MYTH: Everyone has wide swings of emotion, but teenagers are particularly susceptible to emotional ups and downs.
FACT: Problems often take on a ‘life and death’ seriousness for teens because they don’t understand that things will get better. To an adolescent, time exists only in terms of now. Being rejected by friends, divorcing parents, the death of a loved one, a broken love affair, a deep disappointment — all give rise to a sense of pain and loss, and can prompt thoughts of suicide.
MYTH: When a suicidal person’s depression improves and spirits lift, then there is no need for further concern.

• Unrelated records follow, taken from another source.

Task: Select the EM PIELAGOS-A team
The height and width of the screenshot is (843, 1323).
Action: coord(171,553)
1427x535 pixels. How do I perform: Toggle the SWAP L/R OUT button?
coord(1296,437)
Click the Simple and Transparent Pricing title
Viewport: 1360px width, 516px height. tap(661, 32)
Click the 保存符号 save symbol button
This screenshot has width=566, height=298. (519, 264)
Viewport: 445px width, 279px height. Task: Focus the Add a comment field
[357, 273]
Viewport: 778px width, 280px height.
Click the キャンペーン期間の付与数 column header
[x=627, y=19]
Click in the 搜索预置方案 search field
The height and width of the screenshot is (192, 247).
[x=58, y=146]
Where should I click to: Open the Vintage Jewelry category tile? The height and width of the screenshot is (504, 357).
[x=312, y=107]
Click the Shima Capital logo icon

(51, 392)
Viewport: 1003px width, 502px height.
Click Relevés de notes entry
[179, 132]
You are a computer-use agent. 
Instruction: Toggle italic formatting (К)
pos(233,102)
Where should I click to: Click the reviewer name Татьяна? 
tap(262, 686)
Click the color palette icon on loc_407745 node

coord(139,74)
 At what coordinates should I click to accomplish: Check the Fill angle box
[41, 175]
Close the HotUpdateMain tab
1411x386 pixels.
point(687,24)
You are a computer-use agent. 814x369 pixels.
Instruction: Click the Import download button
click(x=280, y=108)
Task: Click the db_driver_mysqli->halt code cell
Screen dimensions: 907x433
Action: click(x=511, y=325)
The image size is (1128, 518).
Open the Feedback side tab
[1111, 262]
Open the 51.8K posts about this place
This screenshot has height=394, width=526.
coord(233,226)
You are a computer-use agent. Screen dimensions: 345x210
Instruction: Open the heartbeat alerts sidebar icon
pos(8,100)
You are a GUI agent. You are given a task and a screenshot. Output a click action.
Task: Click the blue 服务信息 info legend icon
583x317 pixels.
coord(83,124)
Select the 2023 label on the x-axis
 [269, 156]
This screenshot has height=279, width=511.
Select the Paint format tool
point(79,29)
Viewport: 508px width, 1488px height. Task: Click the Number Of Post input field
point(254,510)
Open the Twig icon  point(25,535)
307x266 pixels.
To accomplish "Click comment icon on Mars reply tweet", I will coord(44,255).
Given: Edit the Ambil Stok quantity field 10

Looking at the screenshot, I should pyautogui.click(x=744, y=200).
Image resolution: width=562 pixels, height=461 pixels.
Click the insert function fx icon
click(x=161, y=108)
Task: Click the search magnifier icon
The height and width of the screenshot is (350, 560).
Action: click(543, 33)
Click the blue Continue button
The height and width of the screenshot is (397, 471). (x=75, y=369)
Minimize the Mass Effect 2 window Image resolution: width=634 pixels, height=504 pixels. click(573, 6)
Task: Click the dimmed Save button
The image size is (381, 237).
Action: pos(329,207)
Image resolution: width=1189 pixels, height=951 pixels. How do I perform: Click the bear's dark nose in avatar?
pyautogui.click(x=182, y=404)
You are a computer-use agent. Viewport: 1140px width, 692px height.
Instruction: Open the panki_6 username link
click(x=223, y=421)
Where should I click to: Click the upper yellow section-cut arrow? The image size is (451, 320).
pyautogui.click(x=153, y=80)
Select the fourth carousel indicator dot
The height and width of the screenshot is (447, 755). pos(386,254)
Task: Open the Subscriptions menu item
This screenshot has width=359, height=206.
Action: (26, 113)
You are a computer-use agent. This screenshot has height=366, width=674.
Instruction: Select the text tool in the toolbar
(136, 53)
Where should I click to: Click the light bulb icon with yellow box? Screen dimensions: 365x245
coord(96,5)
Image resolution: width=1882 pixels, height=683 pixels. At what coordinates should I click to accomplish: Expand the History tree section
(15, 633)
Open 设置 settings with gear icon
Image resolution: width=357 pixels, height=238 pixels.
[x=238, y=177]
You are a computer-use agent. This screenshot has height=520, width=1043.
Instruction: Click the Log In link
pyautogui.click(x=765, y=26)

FACT: When a suicidal person’s depression suddenly lifts and spirits improve, there is no guarantee that the danger has passed. A calm, relaxed mood may be a signal that the person has found inner peace and the energy to carry out suicide plan.
How to help
If you notice changes in your child, family member or friend, a health care provider will be able to determine if they are at risk for suicide and can recommend treatment. Knowing exactly when the symptoms started will help your doctor determine why they started and how to proceed with tests and diagnosis.
Depending on the outcome of your loved one’s assessments, treatment options might include: seeking a mental health professional’s counsel, participating in a substance abuse program and taking medications.
There are several resources available if you need extra support or if you or someone you know is in crisis:
- Call the National Suicide Prevention Lifeline at 988.
- Text the Crisis Text Line at 741741.
- Call the Trevor Lifeline (LGBTQ youth) at 1-866-488-7386.
- Visit the American Foundation for Suicide Prevention, the National Alliance on Mental Illness (NAMI), the Depression and Bipolar Support Alliance (DBSA) and the Suicide Prevention Resource Center for more information and resources for individuals, families, friends and survivors.
- Lastly, make an appointment with your local medical health professional to find out how to proceed with any necessary screenings or tests for your loved one.